The response of elders to the challenge of industrial society was
characteristically Russian Orthodox. "Let the air out of your tires,"
struggle with your own proudness and don't mind about the sins of
others. Elders didn't reject the necessity of career-making, they
simply were silent about this matter. They only called people to
make a lemonade out of lemon, to make a humility out of alienation:
learn to live alone, independently of others, learn to be responsible
to God without a collective, but not in opposition to collective
or to any other person, learn to be superman without thinking about
yourself as a superman, without even dreaming to be a superman,
without supercilium and with constant view on yourself as the greatest
sinner at one side and God's worker on the other.
This wave, this third turn of the wheel is still in move. Partly
it began vanishing before the revolution, immediately after Amvrosiy's
death (1890.) Partly it not vanished, but dispersed in tens of parish
priests who at last began working as spiritual mentors.
My personal Christian experience is connected with Russian Orthodox
tradition formally and in content. Formally, my spiritual mentor
and Godfather, late Fr. Alexander Men, was a successor of "catacomb"

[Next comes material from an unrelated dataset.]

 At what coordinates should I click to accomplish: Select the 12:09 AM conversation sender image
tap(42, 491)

priest-mentors, who mostly were heirs of elders of Optina. I was
converted and baptized in the age of 18, when I graduated the school
and was going to enter the University to become a historian. I was
a member of Communist Youth Union, and my first impulse was to declare
loudly about my conversion.
Fr. Alexander stopped me, as he stopped many other intellectuals
who worked in the sphere of "ideology" incompatible with Christian
beliefs. He pointed out that first I must receive education in order
to be professional historian, not a dilettante with only some knowledge
of Christianity. This was a direct realization of the principle
"let the air out of your tires," as applied to the relations with
the State (St. Antoniy.)
Later I was fired two times, later I got some discrepancies with
KGB, but they appeared not on my will, but in the will of the State.
I was not aggressive, active in struggling with the State, as well
as Fr. Alexander himself. Those people who took a Western style
of behavior, who became active dissidents, risked greatly in Russian
conditions, risked not only to get into prison, but to loose their
soul, to become proud of themselves as martyrs and confessors, to
stop being creative Christians and become fighting Pharisees.

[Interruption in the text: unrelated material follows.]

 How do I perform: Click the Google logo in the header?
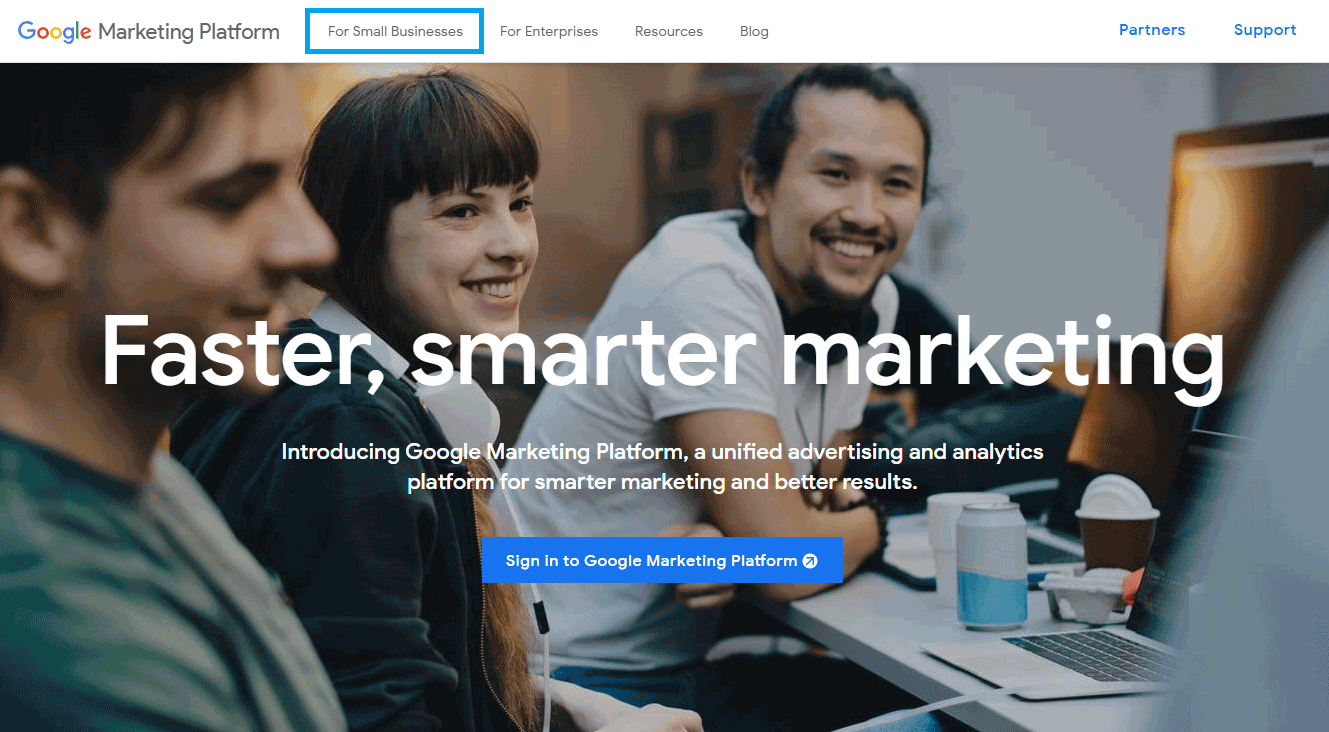point(55,31)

It was and it is harder to learn to live on a country with dominating
collective spirit and still remain a Christian, to learn to coexist
with the parish community without the loss self-identity. It means
not one decision, but many years of instant struggle with inner
resentment, cynicism, jealousy, orientation toward others, attempts
to be equal to others. Many pupils left Fr. Alexander because they
became jealous to him, wanted to win the reputation of second Men',
of even to overcome him.
The future of Russian Orthodoxy is as uncertain and vague as a
future of any other Christian confession in any period of history,
Russian Orthodoxy is most similar to Roman Catholicism in rites,
attitudes toward hierarchy. It social role is similar to the role
of Episcopalian church in United States of Roman Catholic Church
in Italy. It is very respectable denomination, and respectability
for the majority of modern people is a very negative factor when
Christianity is concerned. But the spiritual experience of Russian
Orthodoxy is even greater than its respectability, and its future
is directed not towards museums but toward Christ.